SOURCE EXTRACT –
>> start
Senator Patrick Gallivan, Erie County District Attorney John Flynn, County Executive Mark Poloncarz, Assemblywoman Crystal Peoples-Stokes, Senator Chris Jacobs, Assembly Member Monica Wallace, Sheriff Tim Howard and Karen Nicolson, CEO of Center for Elder Law & Justice, announced the launch of “Elder Abuse Awareness Month” in Erie County. One June 1, they joined other advocates and community partners at Old County Hall to draw attention to a serious social issue that includes an increase in the number of cases involving abuse of local senior citizens. The announcement kicks off a month of community education and events aimed at preventing elder abuse.
Of the 2,836 referrals received by Erie County Adult Protective Services in 2017, 1,895 were for adults aged 60 and over.
The financial exploitation of seniors is on the rise. A recent report from New York’s Office of Children and Family Services indicates that in a year period, it was estimated that the monetary value of assets taken from seniors in the state ranged from a low of $352 million to a high of $1.5 billion.
For this year’s Elder Abuse Awareness Month, the group is addressing senior isolation, which is often a factor in elder abuse cases. Through an effort called the Caring Cards Challenge, the group is seeking to collect 3,000 cards, letters and pictures from the community, which will be delivered to Meals on Wheels recipients, homebound seniors and seniors who were subjected to abuse in the past. The deliveries will be made on June 15, which is designated as World Elder Abuse Awareness Day.
Many schools, offices and individuals have joined in the Caring Cards Challenge. The group hopes that the project will encourage people to engage with seniors in their neighborhoods and communities and look out for the signs of abuse. For those who wish to participate in the Caring Cards Challenge, more information can be found on Center for Elder Law & Justice’s website, www.elderjusticeny.org/weaad.
Roswell Park, the Electric Tower, and Niagara Falls will be illuminated purple on Friday, June 15, in recognition of World Elder Abuse Awareness Day. The Peace Bridge will be illuminated on June 16.
“Few crimes are more disturbing than the abuse of our seniors, and sadly, many of these crimes go unreported,” Senator Patrick M. Gallivan said. “By raising awareness, we can help identify victims of physical, emotional and financial abuse and hold the perpetrators accountable. Seniors should also know that they are not alone. Resources are available to assist victims and more importantly to help prevent such abuse in the first place.”
“Elder abuse is a very serious issue that impacts vulnerable residents of our community,” said Erie County Executive Mark Poloncarz. “We must do what we can to protect these individuals from anyone who for unknown reasons want to cause harm or distress to an older person. Raising awareness of elder abuse and highlighting ways to challenge such abuse from occurring is something we must all do as responsible citizens.”
>> end
DATA SECTION –
>> start
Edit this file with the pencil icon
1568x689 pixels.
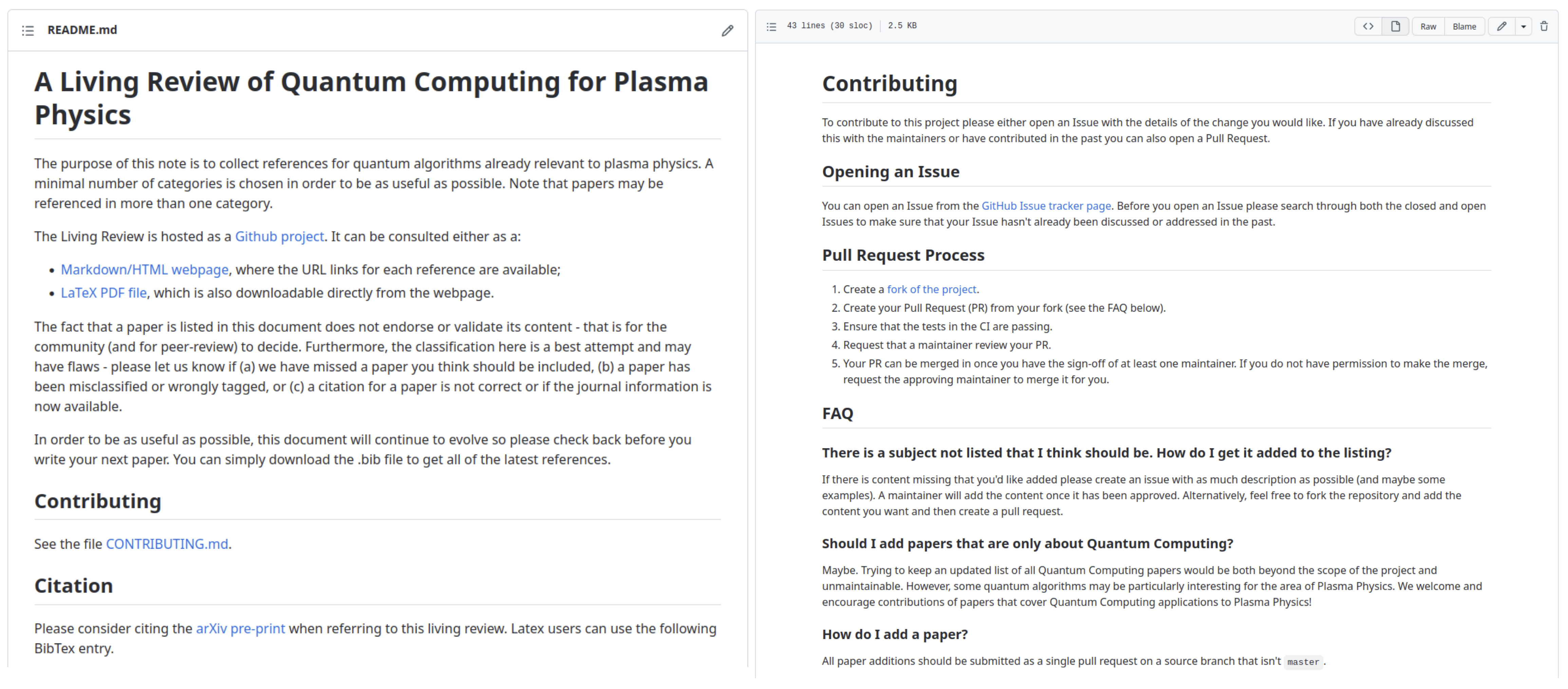[1502, 26]
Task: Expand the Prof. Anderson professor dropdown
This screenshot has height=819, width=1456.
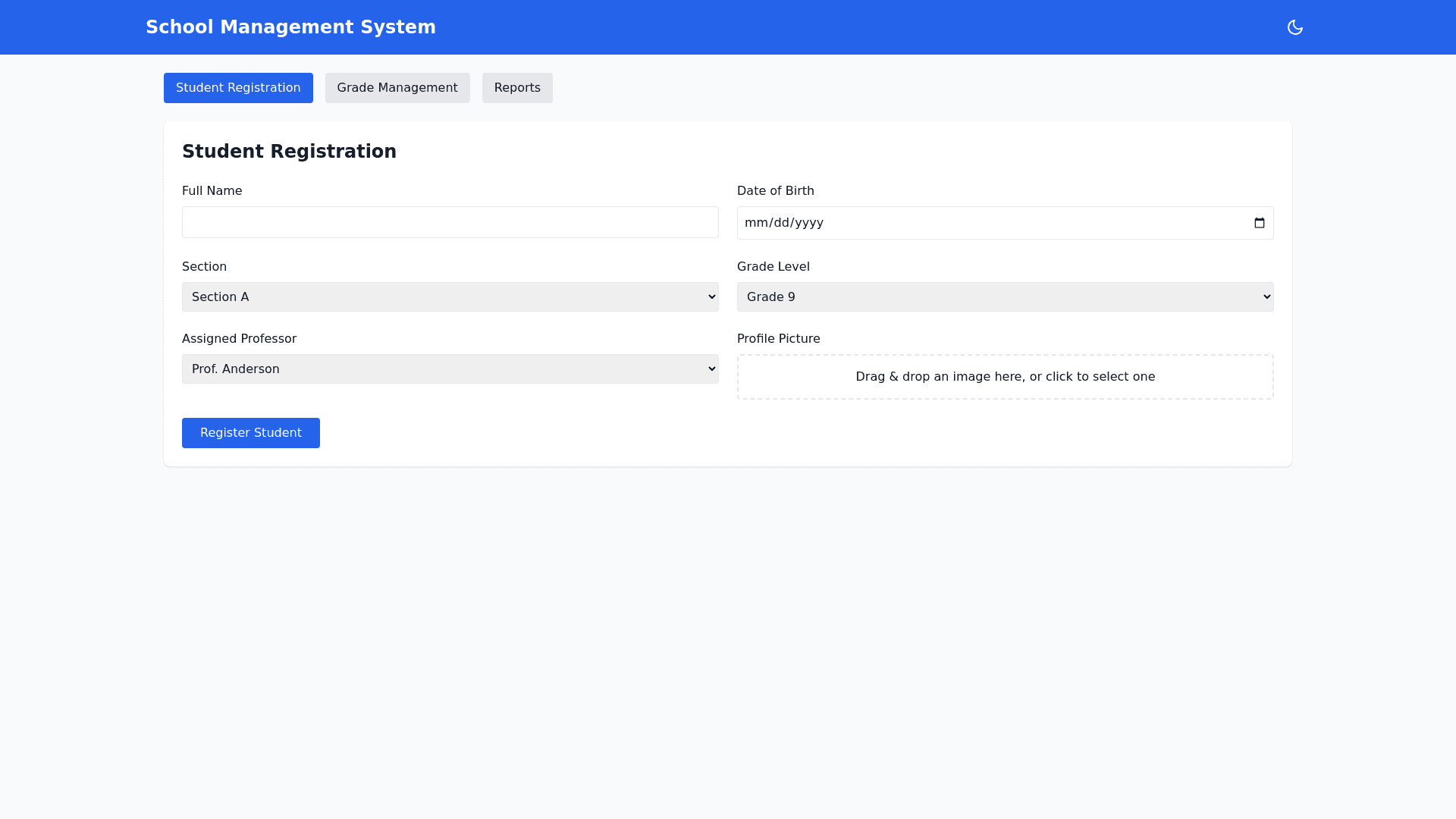Action: [x=450, y=369]
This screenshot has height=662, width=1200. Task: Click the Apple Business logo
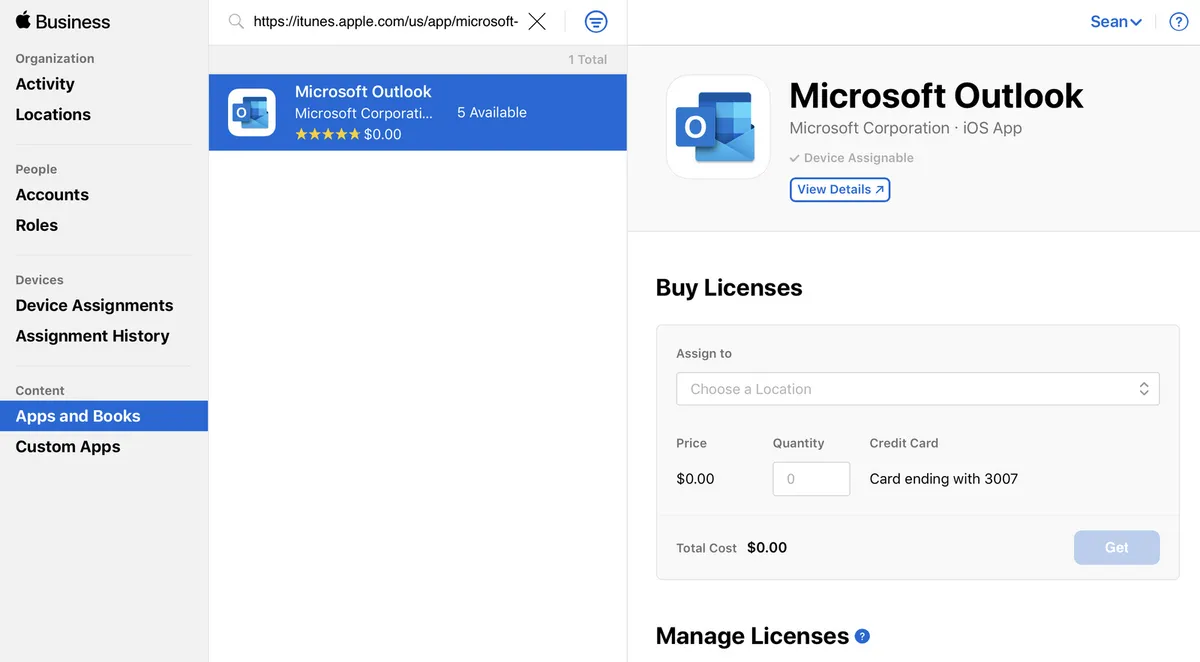click(62, 20)
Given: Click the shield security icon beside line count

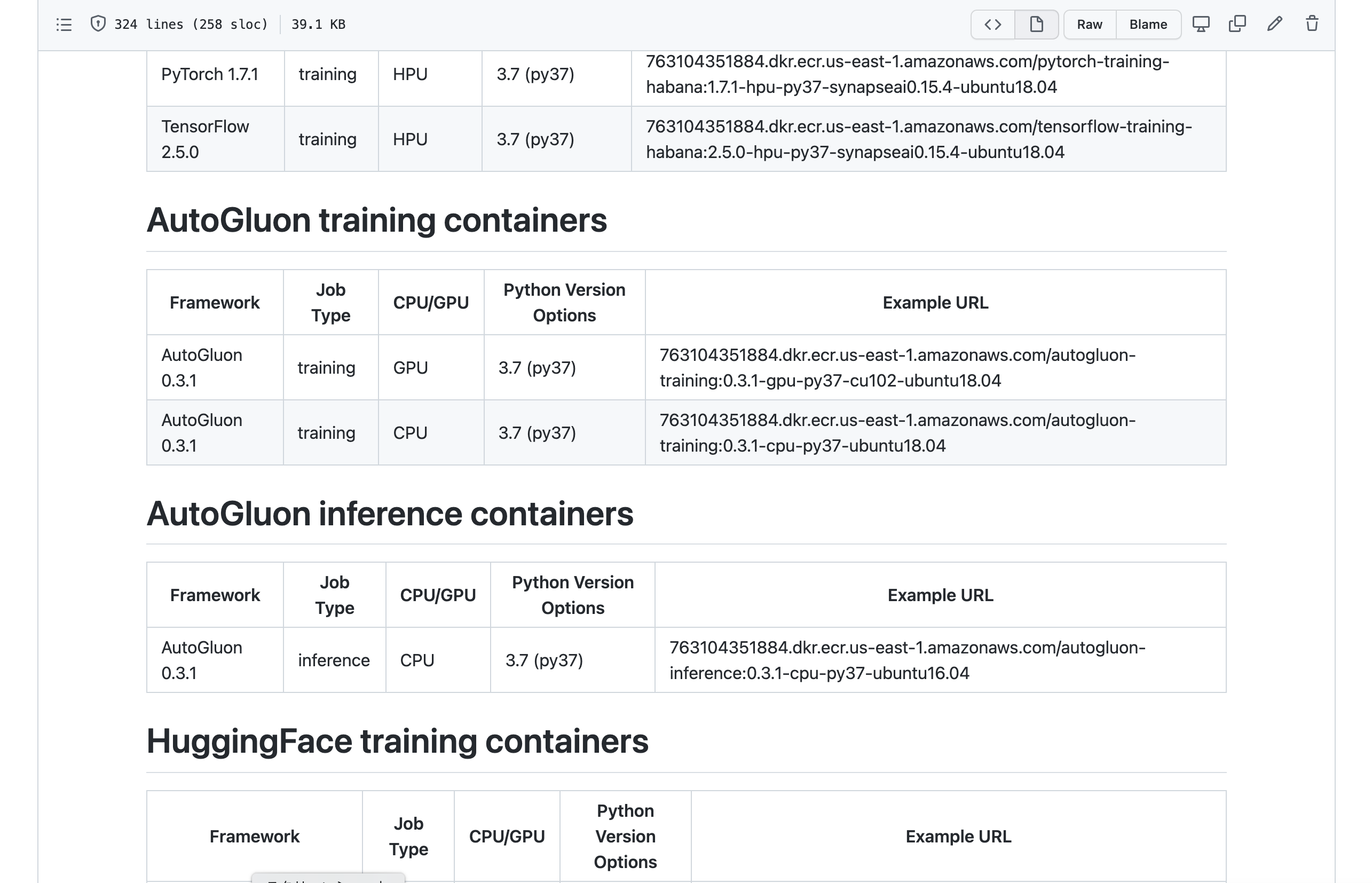Looking at the screenshot, I should click(x=98, y=24).

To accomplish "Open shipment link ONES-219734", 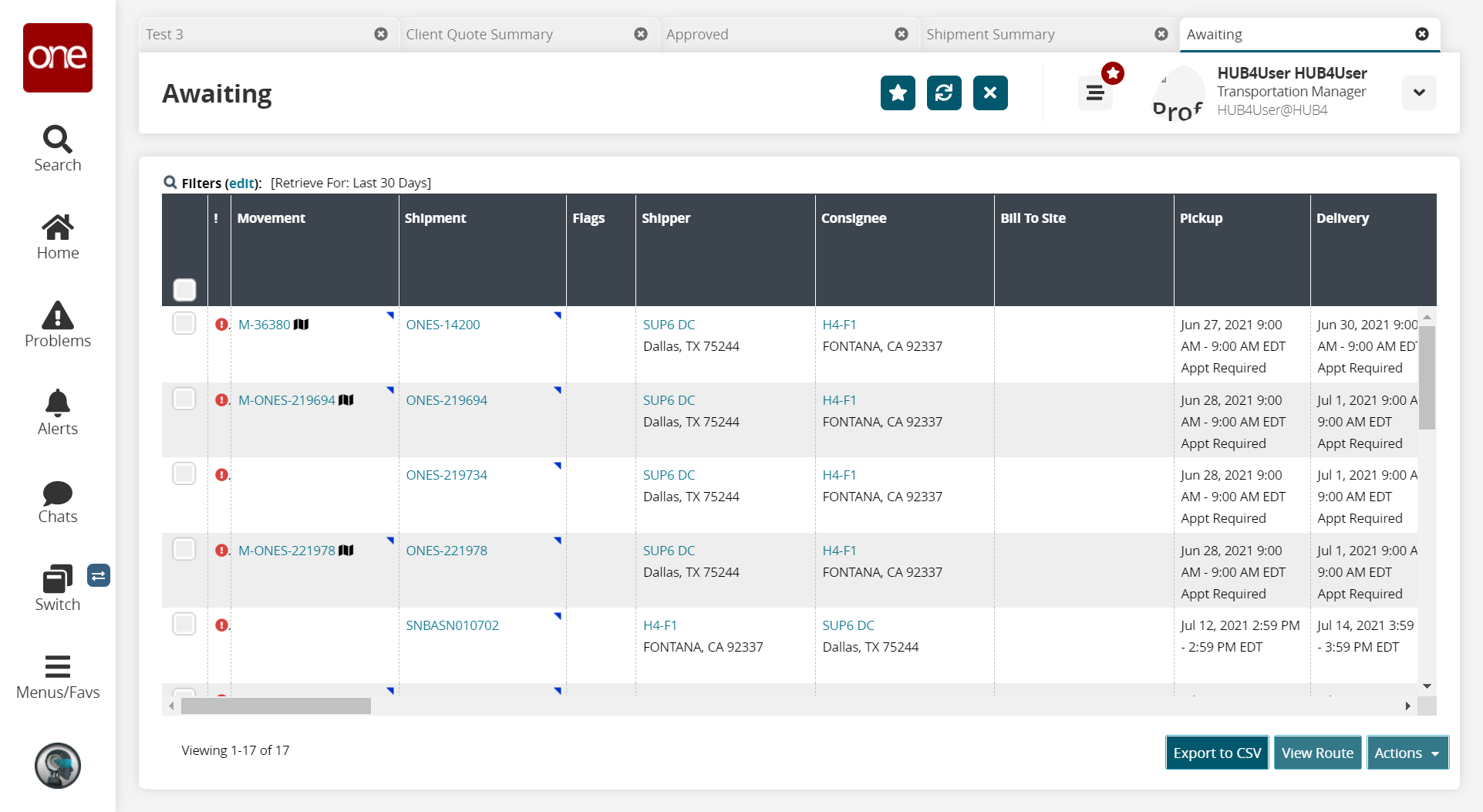I will tap(447, 475).
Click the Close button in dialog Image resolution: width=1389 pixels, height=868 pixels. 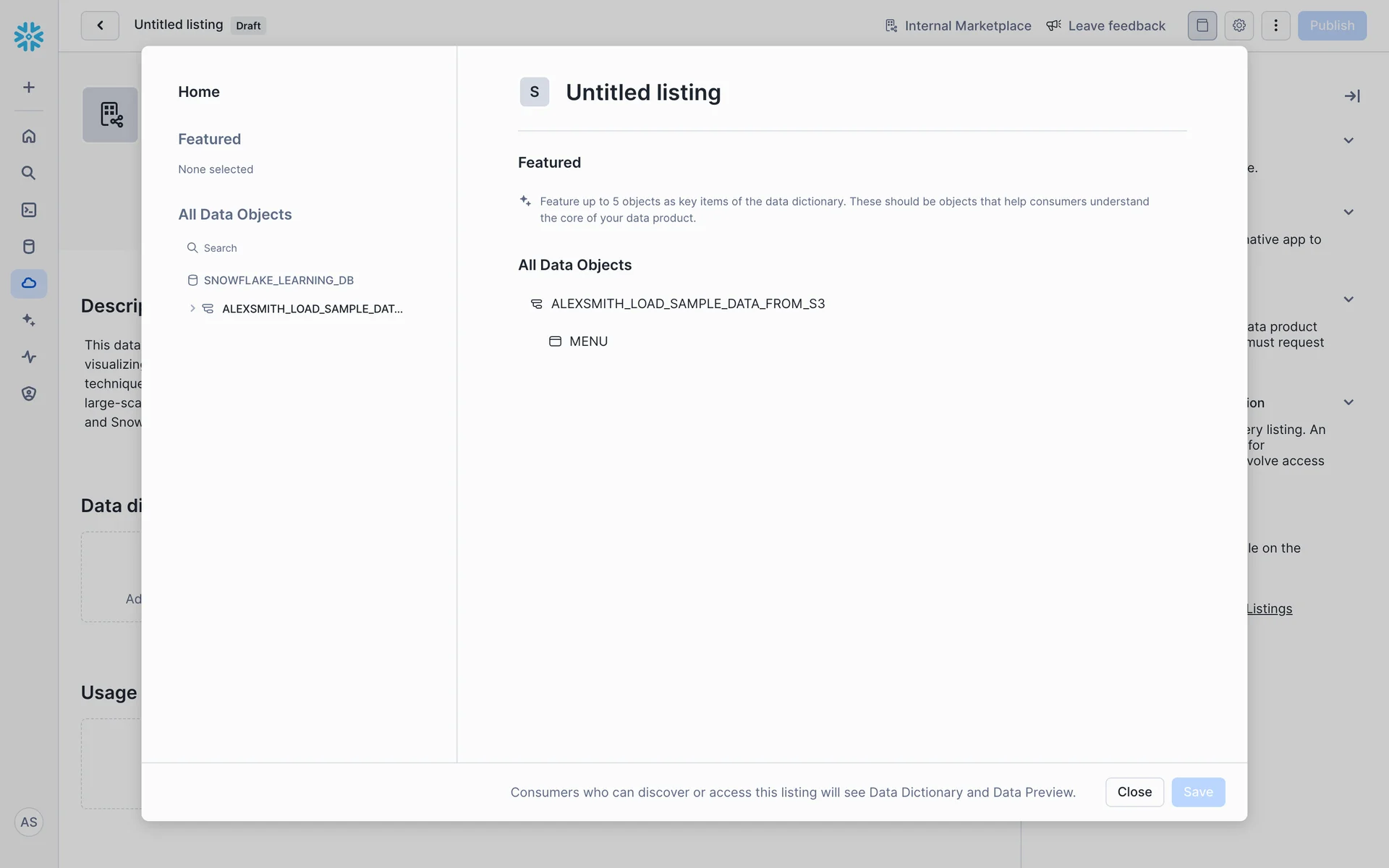[1134, 792]
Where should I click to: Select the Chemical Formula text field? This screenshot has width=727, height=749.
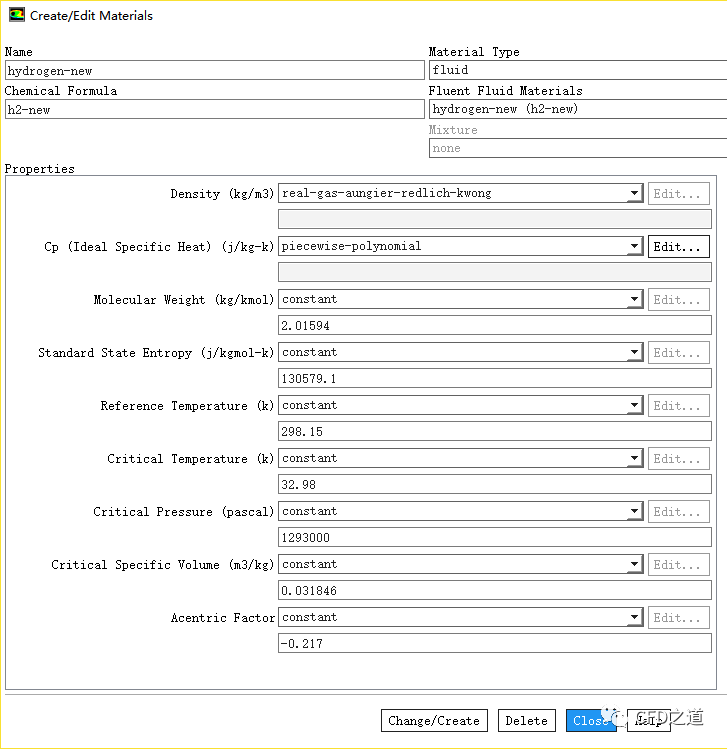pos(214,110)
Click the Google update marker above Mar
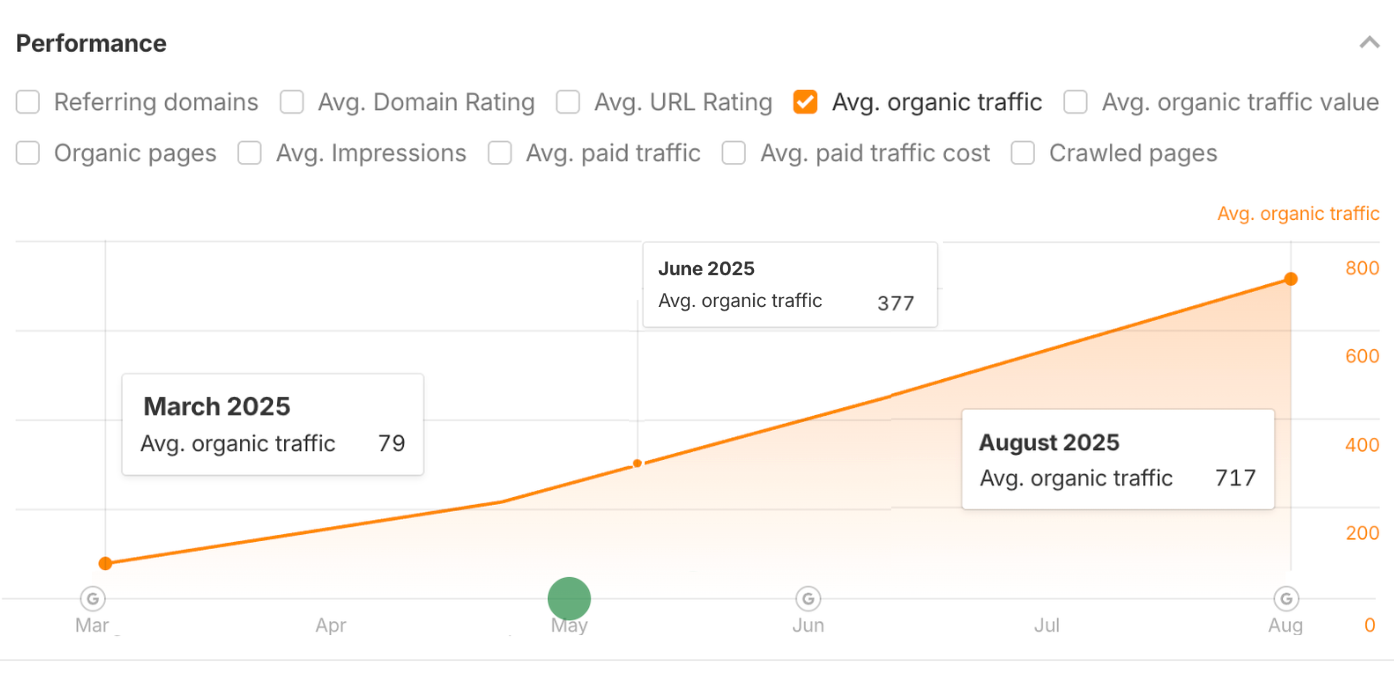1394x678 pixels. coord(92,597)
>> end
CHALLENGES –
a – In the elder abuse article, how many cards, letters and pictures does the Caring Cards Challenge aim to collect?
b – Reproduce the elder abuse article word for word, from "For this year’s" up to and including "Justice’s website, www.elderjusticeny.org/weaad.".
The listing is separate material with no connection to the elder abuse article.

EXPECTED RESPONSES –
a – 3,000

b –
For this year’s Elder Abuse Awareness Month, the group is addressing senior isolation, which is often a factor in elder abuse cases. Through an effort called the Caring Cards Challenge, the group is seeking to collect 3,000 cards, letters and pictures from the community, which will be delivered to Meals on Wheels recipients, homebound seniors and seniors who were subjected to abuse in the past. The deliveries will be made on June 15, which is designated as World Elder Abuse Awareness Day.
Many schools, offices and individuals have joined in the Caring Cards Challenge. The group hopes that the project will encourage people to engage with seniors in their neighborhoods and communities and look out for the signs of abuse. For those who wish to participate in the Caring Cards Challenge, more information can be found on Center for Elder Law & Justice’s website, www.elderjusticeny.org/weaad.